Tesla Turns a Profit As Company Envisions AV Ride-Hailing

Tesla turned profitable in the third quarter, fulfilling a promise to make money in the second half of this year and saying it expects to become sustainable and self-funding.

For the quarter that ended September 30, the company reported net income of $312M for those three months, based on generally accepted accounting principles. It was the first quarter in the black for an auto industry superstar that is valued at about $50Bn despite an often volatile image. In last year’s third quarter, Tesla lost nearly $620M.

As it announced the results on October 24, the company also said it plans to introduce the Model 3 in Europe and China early next year and eventually manufacture it in both of those markets. In addition, CEO Elon Musk said he recently approved a prototype of the Model Y crossover vehicle for volume production in 2020.

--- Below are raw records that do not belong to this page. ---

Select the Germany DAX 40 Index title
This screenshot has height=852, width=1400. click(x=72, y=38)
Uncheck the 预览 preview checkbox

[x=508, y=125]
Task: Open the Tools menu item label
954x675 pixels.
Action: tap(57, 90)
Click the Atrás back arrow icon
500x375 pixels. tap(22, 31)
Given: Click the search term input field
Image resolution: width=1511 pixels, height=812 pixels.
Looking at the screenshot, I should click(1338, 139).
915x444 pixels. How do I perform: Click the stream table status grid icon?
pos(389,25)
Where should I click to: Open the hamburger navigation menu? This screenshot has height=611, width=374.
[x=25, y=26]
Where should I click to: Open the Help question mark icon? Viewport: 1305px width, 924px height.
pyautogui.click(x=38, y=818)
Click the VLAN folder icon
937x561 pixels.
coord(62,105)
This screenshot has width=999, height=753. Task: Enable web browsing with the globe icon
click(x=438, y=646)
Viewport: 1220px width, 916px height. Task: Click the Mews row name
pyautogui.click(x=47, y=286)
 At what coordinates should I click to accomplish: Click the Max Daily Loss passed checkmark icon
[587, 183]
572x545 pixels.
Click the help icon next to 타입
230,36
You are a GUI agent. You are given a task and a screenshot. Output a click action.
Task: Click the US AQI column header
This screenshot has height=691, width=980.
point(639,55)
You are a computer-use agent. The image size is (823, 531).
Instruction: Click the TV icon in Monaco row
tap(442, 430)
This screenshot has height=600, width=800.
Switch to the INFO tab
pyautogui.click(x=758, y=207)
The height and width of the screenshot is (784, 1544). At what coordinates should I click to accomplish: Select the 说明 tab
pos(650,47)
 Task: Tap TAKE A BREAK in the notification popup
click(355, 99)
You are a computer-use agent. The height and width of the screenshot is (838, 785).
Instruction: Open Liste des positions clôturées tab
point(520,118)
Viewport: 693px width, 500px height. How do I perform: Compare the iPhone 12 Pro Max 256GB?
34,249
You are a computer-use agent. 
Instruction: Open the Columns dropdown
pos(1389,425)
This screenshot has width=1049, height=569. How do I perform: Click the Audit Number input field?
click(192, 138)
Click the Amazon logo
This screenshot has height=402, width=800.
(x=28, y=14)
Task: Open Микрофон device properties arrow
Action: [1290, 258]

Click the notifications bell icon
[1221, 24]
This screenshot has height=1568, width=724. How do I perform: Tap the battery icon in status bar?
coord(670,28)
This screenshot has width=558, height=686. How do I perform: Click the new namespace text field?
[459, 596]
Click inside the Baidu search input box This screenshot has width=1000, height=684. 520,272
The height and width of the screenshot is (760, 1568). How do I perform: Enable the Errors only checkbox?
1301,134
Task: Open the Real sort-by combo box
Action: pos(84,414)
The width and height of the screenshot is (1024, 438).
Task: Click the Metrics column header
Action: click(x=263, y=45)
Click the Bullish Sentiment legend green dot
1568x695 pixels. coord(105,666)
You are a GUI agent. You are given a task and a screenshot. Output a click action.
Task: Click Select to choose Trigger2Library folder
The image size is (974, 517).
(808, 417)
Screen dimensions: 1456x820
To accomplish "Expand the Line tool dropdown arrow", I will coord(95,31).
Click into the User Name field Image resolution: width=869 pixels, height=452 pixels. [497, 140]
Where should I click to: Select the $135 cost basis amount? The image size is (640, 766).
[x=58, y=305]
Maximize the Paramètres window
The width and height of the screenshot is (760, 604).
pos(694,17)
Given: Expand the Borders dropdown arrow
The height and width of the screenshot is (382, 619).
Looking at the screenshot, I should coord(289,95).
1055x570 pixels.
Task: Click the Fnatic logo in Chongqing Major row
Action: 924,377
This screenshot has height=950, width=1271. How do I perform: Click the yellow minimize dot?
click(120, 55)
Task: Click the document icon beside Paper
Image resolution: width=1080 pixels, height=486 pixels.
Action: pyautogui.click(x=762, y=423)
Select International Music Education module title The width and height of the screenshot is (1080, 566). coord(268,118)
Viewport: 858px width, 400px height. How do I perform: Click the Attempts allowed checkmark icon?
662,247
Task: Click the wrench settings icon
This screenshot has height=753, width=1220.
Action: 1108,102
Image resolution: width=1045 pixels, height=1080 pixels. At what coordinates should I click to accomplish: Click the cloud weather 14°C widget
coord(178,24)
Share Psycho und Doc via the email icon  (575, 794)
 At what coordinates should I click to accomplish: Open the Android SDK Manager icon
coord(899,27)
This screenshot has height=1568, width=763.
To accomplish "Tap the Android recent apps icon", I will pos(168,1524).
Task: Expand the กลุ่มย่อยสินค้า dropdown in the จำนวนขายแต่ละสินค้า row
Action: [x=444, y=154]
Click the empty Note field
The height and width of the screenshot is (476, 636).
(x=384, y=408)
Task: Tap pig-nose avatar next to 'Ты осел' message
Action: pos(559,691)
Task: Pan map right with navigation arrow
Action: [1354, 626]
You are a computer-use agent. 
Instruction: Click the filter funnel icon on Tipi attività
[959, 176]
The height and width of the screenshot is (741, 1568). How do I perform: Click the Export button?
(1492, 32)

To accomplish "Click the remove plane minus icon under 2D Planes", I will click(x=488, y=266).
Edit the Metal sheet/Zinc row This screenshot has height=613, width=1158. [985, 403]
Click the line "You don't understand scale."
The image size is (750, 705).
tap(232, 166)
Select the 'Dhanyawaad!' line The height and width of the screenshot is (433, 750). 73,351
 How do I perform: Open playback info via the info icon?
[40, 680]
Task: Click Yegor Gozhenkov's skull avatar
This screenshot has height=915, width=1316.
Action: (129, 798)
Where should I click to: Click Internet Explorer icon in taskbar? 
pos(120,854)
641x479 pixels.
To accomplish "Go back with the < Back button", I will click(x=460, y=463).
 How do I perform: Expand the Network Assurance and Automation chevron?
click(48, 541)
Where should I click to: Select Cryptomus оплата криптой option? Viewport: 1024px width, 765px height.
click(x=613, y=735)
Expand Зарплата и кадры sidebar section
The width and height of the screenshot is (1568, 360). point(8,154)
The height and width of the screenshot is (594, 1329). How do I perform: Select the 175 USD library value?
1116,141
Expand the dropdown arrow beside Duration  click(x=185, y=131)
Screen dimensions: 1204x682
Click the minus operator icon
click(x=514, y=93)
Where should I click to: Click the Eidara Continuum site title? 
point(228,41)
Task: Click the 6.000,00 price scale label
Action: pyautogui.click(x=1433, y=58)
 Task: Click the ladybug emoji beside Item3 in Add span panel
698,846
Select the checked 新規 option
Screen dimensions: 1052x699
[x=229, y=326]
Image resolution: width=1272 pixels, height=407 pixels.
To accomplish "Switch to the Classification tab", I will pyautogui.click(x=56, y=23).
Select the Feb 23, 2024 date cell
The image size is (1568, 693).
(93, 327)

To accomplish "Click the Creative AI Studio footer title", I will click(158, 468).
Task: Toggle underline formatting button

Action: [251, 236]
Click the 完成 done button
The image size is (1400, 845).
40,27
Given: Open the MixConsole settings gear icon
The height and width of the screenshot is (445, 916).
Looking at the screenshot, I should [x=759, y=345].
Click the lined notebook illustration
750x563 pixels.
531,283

The quarter was rocked by scandals, especially over Musk’s tweet that he had secured financing to take the company private. That later led to a Securities and Exchange Commission lawsuit and an $80M settlement under which Musk stepped down as chairman. The Justice Department also opened an investigation.

In announcing the results, Tesla cited growing sales and profit margins for the midsize Model 3, the model it’s counting on to become a mainstream automaker. It delivered 56,065 Model 3s to customers in the quarter, though its average weekly production of the cars was only 4,300, falling short of a goal of 5,000 per week. In the final week of the quarter, the company said it built 5,300.

After bleeding cash for years, Tesla ended the third quarter with $3Bn of cash and cash equivalents, up $731M and the company said it expects to be profitable again in the fourth quarter. On a webcast covering the results, executives gave more details about new and future technologies including a more advanced Autopilot processor and an autonomous ride-hailing service.

Hardware 3, the third-generation computer that Tesla itself developed for automation, is still on track to become available in the first quarter of next year, Tesla said. With about 1,000% higher processing capacity, it will be able to handle 10 times as many frames per second from cameras around a car and have more redundancy. Cost and power consumption remain the same.

The extra computing power will let Tesla deploy larger AI neural networks that that company has developed but hasn’t been able to offer in vehicles yet, said Andre Karpathy, director of artificial intelligence. They can more accurately analyze situations and make decisions, he said.

Musk also gave more details on a vision for how Tesla could beat Uber and Lyft in autonomous mobility. In addition to a system for owners to share their own AVs through an Airbnb-style service, Tesla will operate its own fleet where there aren’t enough owners who want to share, Musk said.

“The advantage that Tesla will have is that we’ll have millions of cars in the field with full autonomy capability, and no one else will have that,” Musk said.